To him, 212 is a luxury label — he’s reluctant to switch brands to the generic equivalent. And he is hardly alone.
My parents teased my oldest brother in high school that he only liked Levi’s because of the tag. He insisted the tag had nothing to do with it: Levi’s fit him best. So I went to the clothesline with a needle-nosed pliers and ripped the red tag from the back right pocket of his blue cords. It was like pulling a healthy molar – it took forever, and left a ragged hole. Then I silently presented the tag at the dinner table, like a horse’s head, at which time my parents seized the needle-nosed pliers and tore me a ragged new hole.
But I made my point: My brother, to my knowledge, never wore the tagless Levi’s.
Likewise, I’ll bet any imbecile who buys this Rolls Royce does so largely for its $200,000 hood ornament.
I’m hardly immune. I bought a driver last week in the same way I buy wine: I weighed how much I was willing to spend, which label I liked best, and whether Greg Norman had anything to do with its production. Then I went home and pretended that I really loved it, when I have no idea if I did.
The same thing happened when I bought a riding lawn mower last year. I preferred the colors of the John Deere. And it came with a free hat. But I ultimately chose the Cub Cadet, because LeBron James drives one in a commercial. And you know he mows his own lawn. I’ve seen the grass stains on his Nikes in the NBA playoffs.
Such come-ons do not always work on me. Have you seen this commercial for Tropicana’s Pure Valencia orange juice? While dripping oranges jiggle on-screen in a kind of citric wet T-shirt contest, a siren’s voice declares it “The best orange juice Tropicana has ever made.” And it must be, because it comes in a vessel shaped like a premium vodka bottle. Even so, I’ll continue to buy my OJ in a cardboard can, from concentrate, and decant it from a plastic pitcher.
While traveling with the family the other day, my wife sent me to Target for toothpaste. I stood in an aisle of nothing but toothpastes, four shelves high, a quarter-of-a-mile long, before settling on Crest. But that scarcely narrowed the choices. There were 100 sub-labels of Crest, none of which were Just Plain Crest. In a panic, I chose Crest Pro Care over its immediate neighbors – Octobercrest and Pete’s Wicked Winter Crest – and regretted it that night, when I brushed (when I grouted?) my teeth with it.
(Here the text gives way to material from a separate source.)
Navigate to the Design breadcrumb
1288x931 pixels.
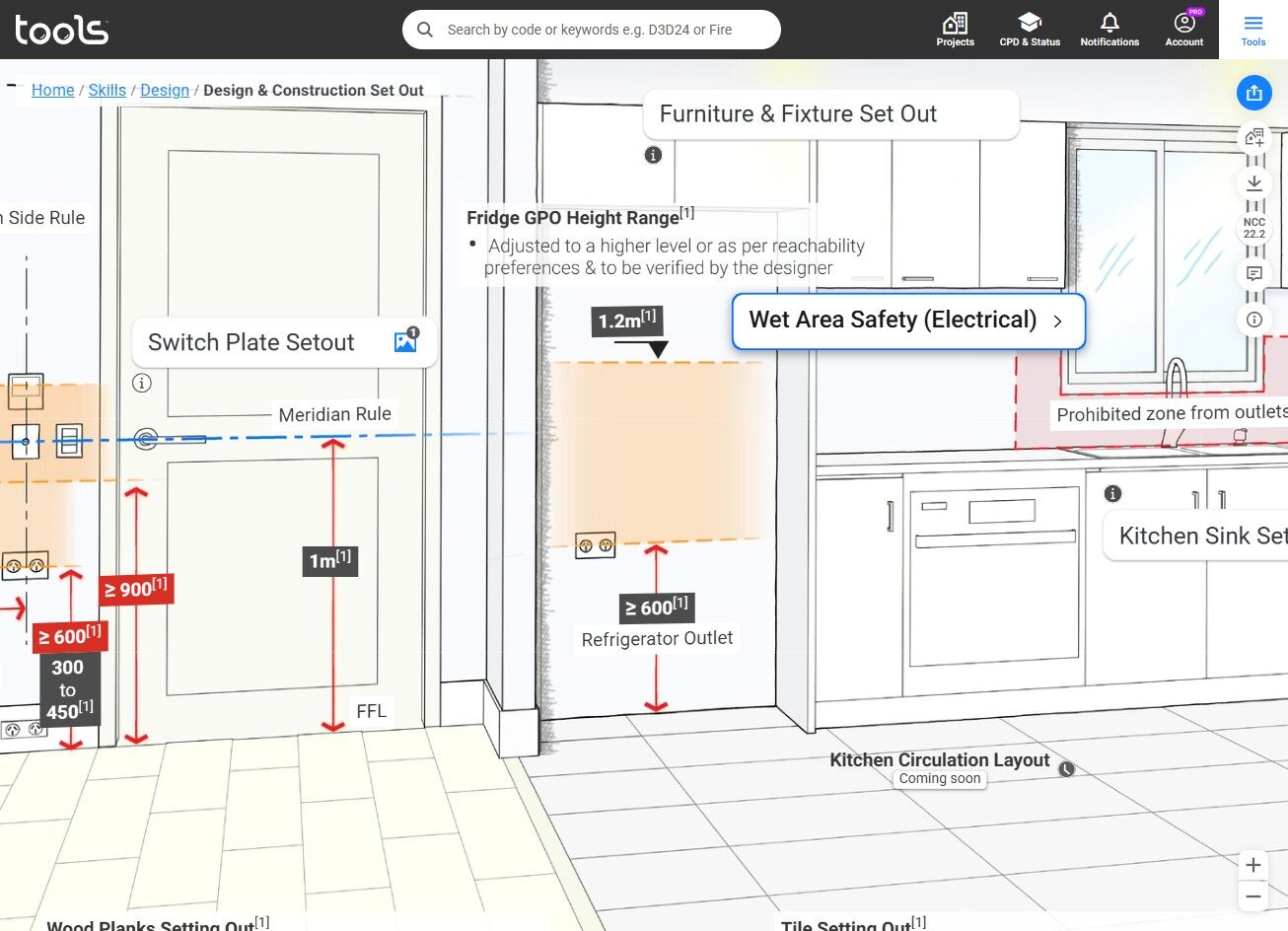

I’ll leave the last word on branding to Ogar, who sent me the following e-mail this morning:
“Selling more crispies—or, rather, Shreddies—was indeed the goal of the 2008 ad campaign that took home last weekend’s Grand Clio award. Created on behalf of a Canadian cereal brand, this winking campaign sought to convince viewers that boring old square Shreddies had been radically reimagined as ‘New Diamond Shreddies.’ (In fact, the piece of cereal photographed on the front of the box had simply been rotated 45 degrees.)”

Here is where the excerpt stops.